Records contained in a dataset
__________
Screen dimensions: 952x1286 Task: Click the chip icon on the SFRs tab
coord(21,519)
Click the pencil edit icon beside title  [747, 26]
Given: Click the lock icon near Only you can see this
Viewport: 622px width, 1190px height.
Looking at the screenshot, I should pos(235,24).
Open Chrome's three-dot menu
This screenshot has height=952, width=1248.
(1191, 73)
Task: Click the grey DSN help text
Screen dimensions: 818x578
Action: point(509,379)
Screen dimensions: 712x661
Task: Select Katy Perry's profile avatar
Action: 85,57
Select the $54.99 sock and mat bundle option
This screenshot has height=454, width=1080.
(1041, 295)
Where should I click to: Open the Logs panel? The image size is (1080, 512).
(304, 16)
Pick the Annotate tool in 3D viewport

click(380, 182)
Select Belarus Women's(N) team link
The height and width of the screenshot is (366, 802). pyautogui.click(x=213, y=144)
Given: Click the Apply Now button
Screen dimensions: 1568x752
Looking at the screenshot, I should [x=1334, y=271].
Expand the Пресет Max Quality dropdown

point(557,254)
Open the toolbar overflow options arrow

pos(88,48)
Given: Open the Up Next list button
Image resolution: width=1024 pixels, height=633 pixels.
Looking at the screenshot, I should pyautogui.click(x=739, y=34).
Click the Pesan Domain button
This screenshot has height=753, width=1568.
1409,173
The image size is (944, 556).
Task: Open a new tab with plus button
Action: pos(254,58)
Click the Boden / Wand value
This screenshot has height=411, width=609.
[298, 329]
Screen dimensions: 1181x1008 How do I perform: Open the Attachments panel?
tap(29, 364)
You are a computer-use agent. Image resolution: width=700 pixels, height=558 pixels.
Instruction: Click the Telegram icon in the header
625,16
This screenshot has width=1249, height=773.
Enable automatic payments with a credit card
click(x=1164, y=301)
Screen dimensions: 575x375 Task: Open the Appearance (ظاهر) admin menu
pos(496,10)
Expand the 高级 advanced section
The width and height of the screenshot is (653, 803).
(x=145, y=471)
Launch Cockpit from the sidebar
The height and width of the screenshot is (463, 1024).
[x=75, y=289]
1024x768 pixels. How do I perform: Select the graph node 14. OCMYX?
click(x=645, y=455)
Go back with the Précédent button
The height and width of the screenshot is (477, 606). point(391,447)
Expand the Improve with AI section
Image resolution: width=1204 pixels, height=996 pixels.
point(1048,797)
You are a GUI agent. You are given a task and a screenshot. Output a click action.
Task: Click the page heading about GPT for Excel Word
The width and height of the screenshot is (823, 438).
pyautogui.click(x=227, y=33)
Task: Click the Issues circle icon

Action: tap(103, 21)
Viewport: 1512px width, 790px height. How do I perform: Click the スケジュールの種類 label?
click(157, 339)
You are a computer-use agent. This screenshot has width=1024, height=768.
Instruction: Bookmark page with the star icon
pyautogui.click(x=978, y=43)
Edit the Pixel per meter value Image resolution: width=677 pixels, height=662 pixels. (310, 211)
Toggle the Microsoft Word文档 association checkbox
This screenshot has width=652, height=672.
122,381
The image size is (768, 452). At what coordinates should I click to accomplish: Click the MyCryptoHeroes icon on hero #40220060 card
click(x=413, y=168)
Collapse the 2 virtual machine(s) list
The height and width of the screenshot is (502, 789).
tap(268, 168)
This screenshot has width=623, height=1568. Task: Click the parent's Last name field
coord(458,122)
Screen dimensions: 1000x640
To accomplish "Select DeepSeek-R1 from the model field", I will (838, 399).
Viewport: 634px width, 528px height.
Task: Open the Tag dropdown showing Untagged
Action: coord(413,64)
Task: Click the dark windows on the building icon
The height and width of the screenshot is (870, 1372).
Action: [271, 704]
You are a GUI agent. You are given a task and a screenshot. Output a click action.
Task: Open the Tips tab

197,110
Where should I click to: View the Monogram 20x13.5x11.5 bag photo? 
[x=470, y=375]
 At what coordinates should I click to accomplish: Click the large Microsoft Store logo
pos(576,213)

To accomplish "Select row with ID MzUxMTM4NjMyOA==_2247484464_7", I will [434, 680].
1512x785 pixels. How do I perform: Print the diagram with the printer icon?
__________
### WHAT YOU NEED TO DO
Would you print all of the records exactly as they were given?

### RESPONSE AREA
Screen dimensions: 952x1286 Task: Click the chip icon on the SFRs tab
coord(21,519)
Click the pencil edit icon beside title  [747, 26]
Given: Click the lock icon near Only you can see this
Viewport: 622px width, 1190px height.
Looking at the screenshot, I should pos(235,24).
Open Chrome's three-dot menu
This screenshot has height=952, width=1248.
(1191, 73)
Task: Click the grey DSN help text
Screen dimensions: 818x578
Action: point(509,379)
Screen dimensions: 712x661
Task: Select Katy Perry's profile avatar
Action: 85,57
Select the $54.99 sock and mat bundle option
This screenshot has height=454, width=1080.
(1041, 295)
Where should I click to: Open the Logs panel? The image size is (1080, 512).
(304, 16)
Pick the Annotate tool in 3D viewport

click(380, 182)
Select Belarus Women's(N) team link
The height and width of the screenshot is (366, 802). pyautogui.click(x=213, y=144)
Given: Click the Apply Now button
Screen dimensions: 1568x752
Looking at the screenshot, I should [x=1334, y=271].
Expand the Пресет Max Quality dropdown

point(557,254)
Open the toolbar overflow options arrow

pos(88,48)
Given: Open the Up Next list button
Image resolution: width=1024 pixels, height=633 pixels.
Looking at the screenshot, I should pyautogui.click(x=739, y=34).
Click the Pesan Domain button
This screenshot has height=753, width=1568.
1409,173
The image size is (944, 556).
Task: Open a new tab with plus button
Action: pos(254,58)
Click the Boden / Wand value
This screenshot has height=411, width=609.
[298, 329]
Screen dimensions: 1181x1008 How do I perform: Open the Attachments panel?
tap(29, 364)
You are a computer-use agent. Image resolution: width=700 pixels, height=558 pixels.
Instruction: Click the Telegram icon in the header
625,16
This screenshot has width=1249, height=773.
Enable automatic payments with a credit card
click(x=1164, y=301)
Screen dimensions: 575x375 Task: Open the Appearance (ظاهر) admin menu
pos(496,10)
Expand the 高级 advanced section
The width and height of the screenshot is (653, 803).
(x=145, y=471)
Launch Cockpit from the sidebar
The height and width of the screenshot is (463, 1024).
[x=75, y=289]
1024x768 pixels. How do I perform: Select the graph node 14. OCMYX?
click(x=645, y=455)
Go back with the Précédent button
The height and width of the screenshot is (477, 606). point(391,447)
Expand the Improve with AI section
Image resolution: width=1204 pixels, height=996 pixels.
point(1048,797)
You are a GUI agent. You are given a task and a screenshot. Output a click action.
Task: Click the page heading about GPT for Excel Word
The width and height of the screenshot is (823, 438).
pyautogui.click(x=227, y=33)
Task: Click the Issues circle icon

Action: tap(103, 21)
Viewport: 1512px width, 790px height. How do I perform: Click the スケジュールの種類 label?
click(157, 339)
You are a computer-use agent. This screenshot has width=1024, height=768.
Instruction: Bookmark page with the star icon
pyautogui.click(x=978, y=43)
Edit the Pixel per meter value Image resolution: width=677 pixels, height=662 pixels. (310, 211)
Toggle the Microsoft Word文档 association checkbox
This screenshot has width=652, height=672.
122,381
The image size is (768, 452). At what coordinates should I click to accomplish: Click the MyCryptoHeroes icon on hero #40220060 card
click(x=413, y=168)
Collapse the 2 virtual machine(s) list
The height and width of the screenshot is (502, 789).
tap(268, 168)
This screenshot has width=623, height=1568. Task: Click the parent's Last name field
coord(458,122)
Screen dimensions: 1000x640
To accomplish "Select DeepSeek-R1 from the model field", I will (838, 399).
Viewport: 634px width, 528px height.
Task: Open the Tag dropdown showing Untagged
Action: coord(413,64)
Task: Click the dark windows on the building icon
The height and width of the screenshot is (870, 1372).
Action: [271, 704]
You are a GUI agent. You are given a task and a screenshot. Output a click action.
Task: Open the Tips tab

197,110
Where should I click to: View the Monogram 20x13.5x11.5 bag photo? 
[x=470, y=375]
 At what coordinates should I click to accomplish: Click the large Microsoft Store logo
pos(576,213)

To accomplish "Select row with ID MzUxMTM4NjMyOA==_2247484464_7", I will [434, 680].
1512x785 pixels. How do I perform: Print the diagram with the printer icon?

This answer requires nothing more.